Another batch of Grandma Krause’s “Peffer/Pepper Nuts” (Pfeffernusse)

Last year, on the old version of my unofficial blog (which I don’t want to link to right now because that old blog is just full of spam), I wrote about making my Grandma Krause’s Peffer Nuts cookies. Everyone has their thing at Christmas, and for me, these cookies/things are it. As I wrote last year, “Not really like the traditional German cookie Pfeffernusse, Grandma Krause’s Pepper Nuts are hard little nubbins of cookies that resemble little nuts, or, as a friend of mine recently put it, dog food.
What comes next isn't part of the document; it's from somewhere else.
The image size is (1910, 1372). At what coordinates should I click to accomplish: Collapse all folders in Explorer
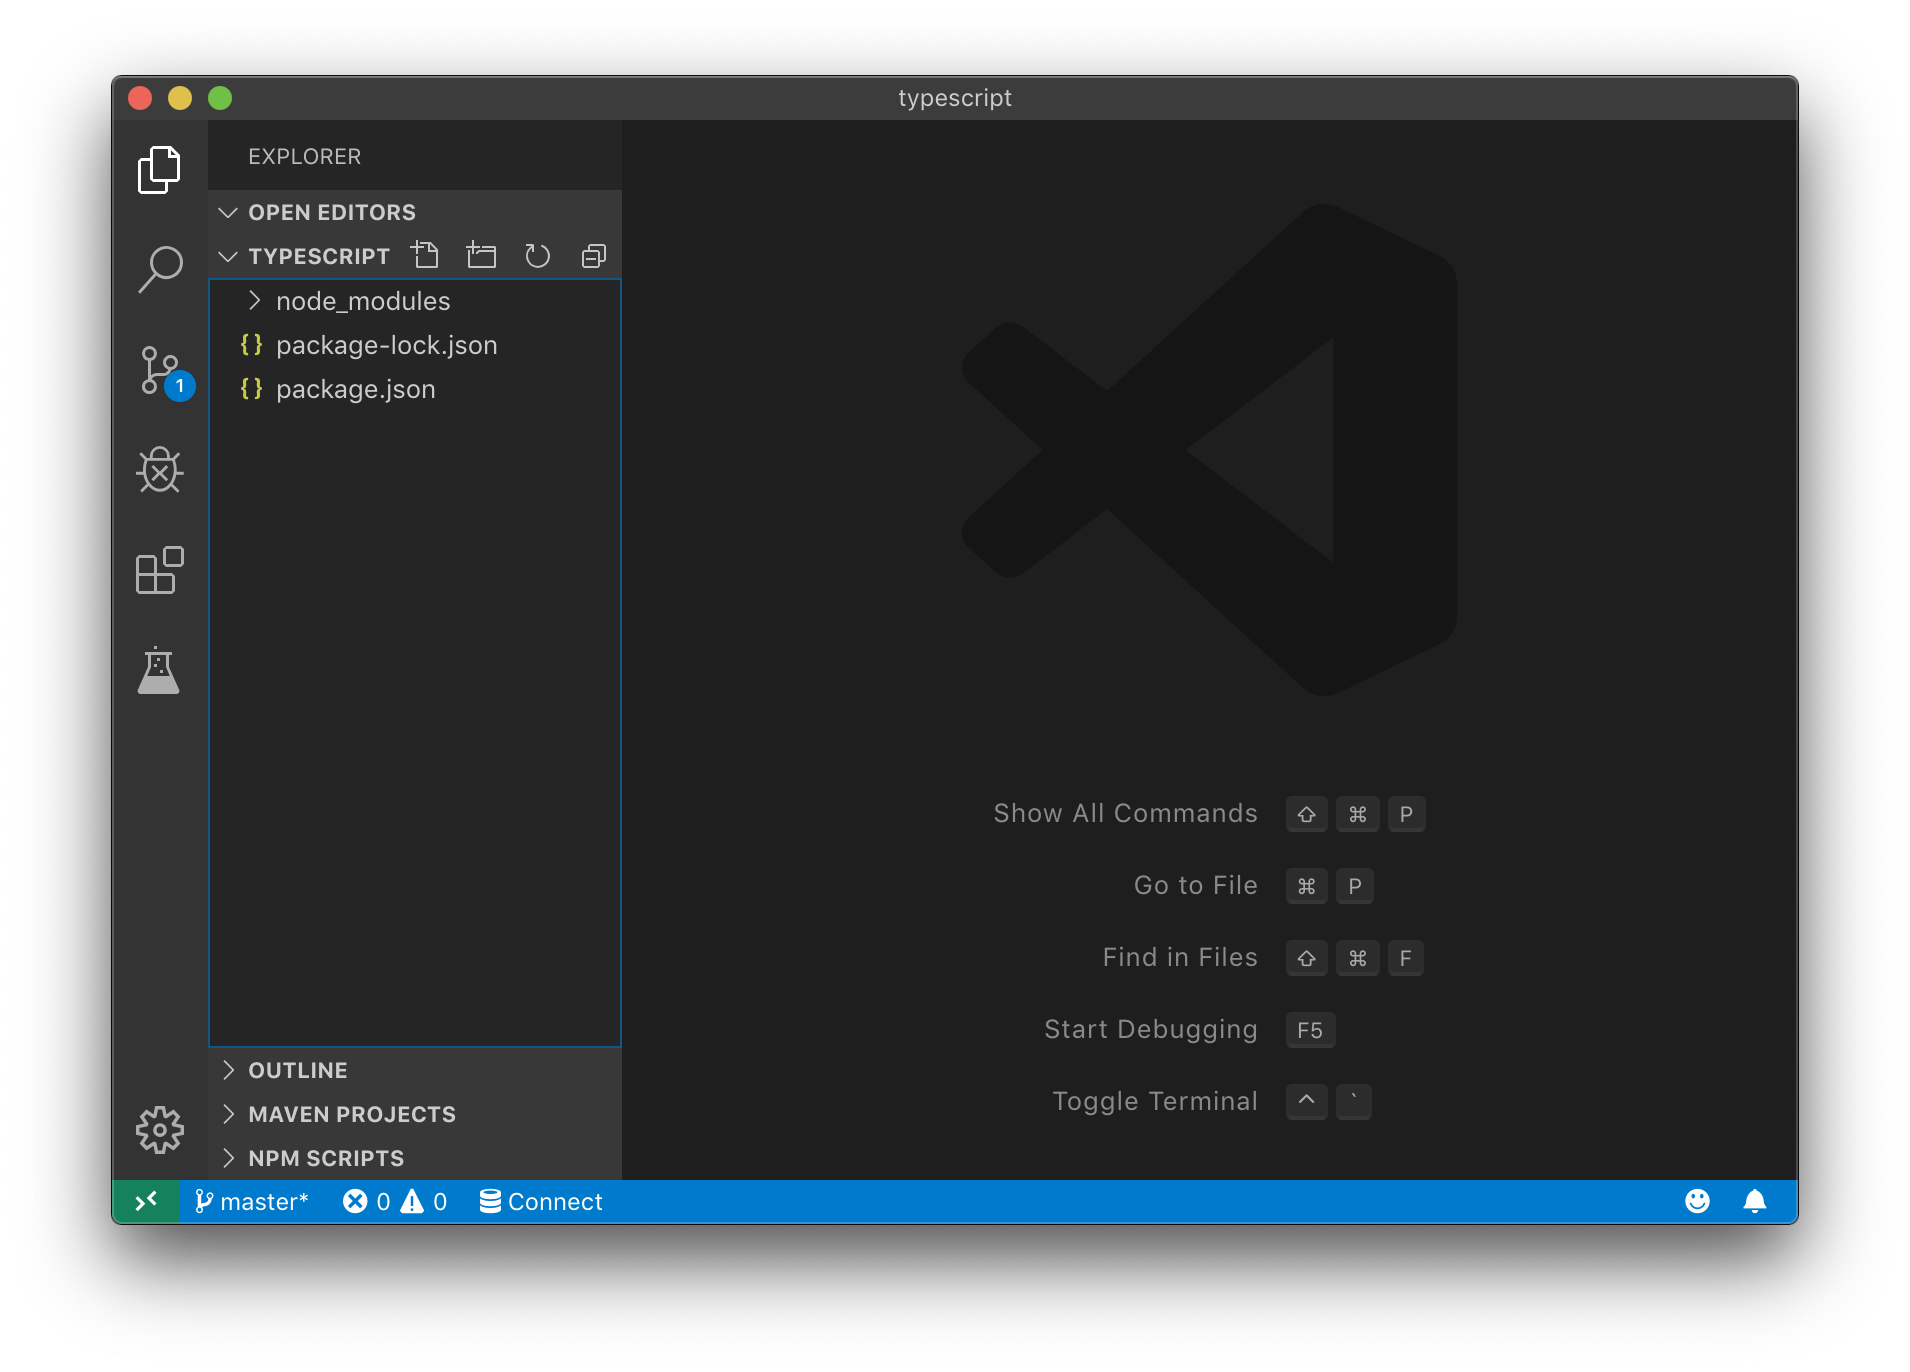[593, 256]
They have a pleasant crunchiness that tastes very similar to a gingerbread cookie, though not quite as strong, and, as the recipe makes clear, not ginger but anise.”

I made them last year, and I made them again yesterday, but this time, I had the help of a standing mixer. My lord, what a difference. It’s still quite a project because this recipe makes “a pail full,” as my grandma put it. There’s a lot of rolling out of the dough, and it just takes a long time to bake all of these things. But the trusty new KitchenAid mixer made getting the dough together not much more work than dumping the ingredients into the machine and turning it on. Sweet.

Anyway, here’s the recipe again, slightly altered based on how I did it this year:

1 cup dark karo syrup
1/2 cup molasses
1 cup butter, softened (or margarine or crisco or, in the old days, lard)
1 1/2 cups of sugar
1/2 cup hot water
2 tsps baking soda
1/2 tsp baking powder
1 tsp ground cloves
1 tsp cinnamon
1/2 tsp anise oil
1 tsp vanilla
1/4 tsp salt
7 cups (or so) flour

1.In your trusty KitchenAid standing mixer mix together the syrup, molasses, butter, sugar and hot water until well combined. If you lack a standing mixer, you can do this with a large bowl and a hand mixer.

2. Add everything else but the flour and continue mixing until combined.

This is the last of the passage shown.